▸ Problem statement
Every line from the one containing "Task: Click the person" to the end of the records below, written out word for word, is the whole answer.

#### Information

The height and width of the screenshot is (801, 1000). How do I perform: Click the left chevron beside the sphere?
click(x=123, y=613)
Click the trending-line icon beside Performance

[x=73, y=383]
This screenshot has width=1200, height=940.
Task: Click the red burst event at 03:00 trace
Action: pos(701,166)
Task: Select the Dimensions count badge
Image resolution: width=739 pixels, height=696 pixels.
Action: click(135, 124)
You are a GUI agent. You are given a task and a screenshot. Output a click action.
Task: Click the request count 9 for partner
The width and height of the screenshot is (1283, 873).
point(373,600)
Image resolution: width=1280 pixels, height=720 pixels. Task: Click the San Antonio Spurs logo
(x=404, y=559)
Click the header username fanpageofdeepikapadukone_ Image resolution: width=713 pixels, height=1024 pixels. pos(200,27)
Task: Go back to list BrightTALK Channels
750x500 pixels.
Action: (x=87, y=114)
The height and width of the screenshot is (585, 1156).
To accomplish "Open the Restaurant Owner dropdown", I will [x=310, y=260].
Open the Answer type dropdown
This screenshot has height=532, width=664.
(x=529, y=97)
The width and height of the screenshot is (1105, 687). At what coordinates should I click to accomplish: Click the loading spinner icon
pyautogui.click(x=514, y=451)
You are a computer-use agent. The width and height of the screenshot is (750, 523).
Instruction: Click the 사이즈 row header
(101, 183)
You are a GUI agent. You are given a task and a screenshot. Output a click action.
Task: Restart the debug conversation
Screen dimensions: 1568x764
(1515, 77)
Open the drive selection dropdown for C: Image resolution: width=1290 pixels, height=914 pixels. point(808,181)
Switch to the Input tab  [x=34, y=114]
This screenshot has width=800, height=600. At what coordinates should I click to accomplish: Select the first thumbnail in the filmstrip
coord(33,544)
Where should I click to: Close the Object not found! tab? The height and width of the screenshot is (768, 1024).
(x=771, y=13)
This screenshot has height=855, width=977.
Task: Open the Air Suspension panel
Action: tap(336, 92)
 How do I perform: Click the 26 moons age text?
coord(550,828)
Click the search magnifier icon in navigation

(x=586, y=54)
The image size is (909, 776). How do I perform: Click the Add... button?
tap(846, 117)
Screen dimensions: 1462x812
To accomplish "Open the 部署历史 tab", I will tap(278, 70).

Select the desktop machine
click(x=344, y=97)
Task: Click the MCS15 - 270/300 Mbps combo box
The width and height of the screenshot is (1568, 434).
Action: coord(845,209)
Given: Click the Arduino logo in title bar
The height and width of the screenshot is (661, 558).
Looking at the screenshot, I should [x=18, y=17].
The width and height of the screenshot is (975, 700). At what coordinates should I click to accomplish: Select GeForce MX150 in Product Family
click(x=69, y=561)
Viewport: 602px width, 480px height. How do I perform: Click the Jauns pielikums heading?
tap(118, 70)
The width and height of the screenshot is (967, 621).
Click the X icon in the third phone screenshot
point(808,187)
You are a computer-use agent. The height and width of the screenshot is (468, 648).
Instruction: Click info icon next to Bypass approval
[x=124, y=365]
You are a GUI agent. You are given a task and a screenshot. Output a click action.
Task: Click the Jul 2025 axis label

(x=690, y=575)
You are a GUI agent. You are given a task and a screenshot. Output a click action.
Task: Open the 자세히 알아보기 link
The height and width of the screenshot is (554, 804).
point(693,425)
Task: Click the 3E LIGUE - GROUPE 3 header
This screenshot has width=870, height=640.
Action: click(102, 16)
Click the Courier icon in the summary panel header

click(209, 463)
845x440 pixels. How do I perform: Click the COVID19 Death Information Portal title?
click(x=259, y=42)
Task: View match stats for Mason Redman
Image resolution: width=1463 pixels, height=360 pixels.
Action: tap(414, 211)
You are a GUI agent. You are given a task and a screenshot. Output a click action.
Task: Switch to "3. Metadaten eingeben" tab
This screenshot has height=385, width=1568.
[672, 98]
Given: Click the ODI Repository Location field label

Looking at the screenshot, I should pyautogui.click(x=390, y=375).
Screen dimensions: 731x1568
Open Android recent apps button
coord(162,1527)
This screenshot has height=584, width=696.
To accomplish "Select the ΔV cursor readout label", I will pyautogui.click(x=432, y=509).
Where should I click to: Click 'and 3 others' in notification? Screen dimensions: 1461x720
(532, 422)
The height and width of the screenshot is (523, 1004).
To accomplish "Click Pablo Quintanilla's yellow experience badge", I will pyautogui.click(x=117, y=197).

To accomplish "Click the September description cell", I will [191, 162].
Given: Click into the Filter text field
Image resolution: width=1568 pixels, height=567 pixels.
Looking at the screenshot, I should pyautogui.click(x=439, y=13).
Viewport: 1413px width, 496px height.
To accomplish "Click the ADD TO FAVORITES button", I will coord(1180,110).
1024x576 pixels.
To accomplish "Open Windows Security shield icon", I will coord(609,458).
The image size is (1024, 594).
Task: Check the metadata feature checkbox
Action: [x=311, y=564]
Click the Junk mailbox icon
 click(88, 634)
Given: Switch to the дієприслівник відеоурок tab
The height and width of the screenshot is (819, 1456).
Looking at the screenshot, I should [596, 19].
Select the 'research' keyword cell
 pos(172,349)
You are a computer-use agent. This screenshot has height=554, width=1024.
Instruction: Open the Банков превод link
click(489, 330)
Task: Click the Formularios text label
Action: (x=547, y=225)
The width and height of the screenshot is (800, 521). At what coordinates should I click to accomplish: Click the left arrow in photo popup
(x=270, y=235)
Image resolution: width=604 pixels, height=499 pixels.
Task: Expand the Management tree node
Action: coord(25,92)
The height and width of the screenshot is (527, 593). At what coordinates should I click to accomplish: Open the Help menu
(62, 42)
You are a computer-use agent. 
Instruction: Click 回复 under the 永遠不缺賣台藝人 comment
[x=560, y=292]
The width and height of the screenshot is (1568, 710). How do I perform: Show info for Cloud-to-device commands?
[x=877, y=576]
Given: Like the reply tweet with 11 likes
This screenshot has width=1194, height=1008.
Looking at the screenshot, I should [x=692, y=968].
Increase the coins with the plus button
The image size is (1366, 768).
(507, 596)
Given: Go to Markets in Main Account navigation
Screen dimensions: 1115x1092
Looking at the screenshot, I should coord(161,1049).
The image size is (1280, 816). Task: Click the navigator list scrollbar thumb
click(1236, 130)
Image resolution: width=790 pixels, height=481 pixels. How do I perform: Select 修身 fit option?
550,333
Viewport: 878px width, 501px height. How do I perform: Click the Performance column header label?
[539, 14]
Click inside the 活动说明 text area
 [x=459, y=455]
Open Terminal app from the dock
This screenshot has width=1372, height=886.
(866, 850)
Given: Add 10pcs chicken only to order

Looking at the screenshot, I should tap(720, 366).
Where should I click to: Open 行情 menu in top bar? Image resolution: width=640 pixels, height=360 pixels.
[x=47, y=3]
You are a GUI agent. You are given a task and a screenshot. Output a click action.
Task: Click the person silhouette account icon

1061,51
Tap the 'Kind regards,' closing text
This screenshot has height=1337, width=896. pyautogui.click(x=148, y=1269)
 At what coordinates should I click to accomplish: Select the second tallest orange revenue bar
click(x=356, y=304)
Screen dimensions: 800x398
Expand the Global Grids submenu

########

▸ Result for this task
Task: Click the person silhouette account icon

1061,51
Tap the 'Kind regards,' closing text
This screenshot has height=1337, width=896. pyautogui.click(x=148, y=1269)
 At what coordinates should I click to accomplish: Select the second tallest orange revenue bar
click(x=356, y=304)
Screen dimensions: 800x398
Expand the Global Grids submenu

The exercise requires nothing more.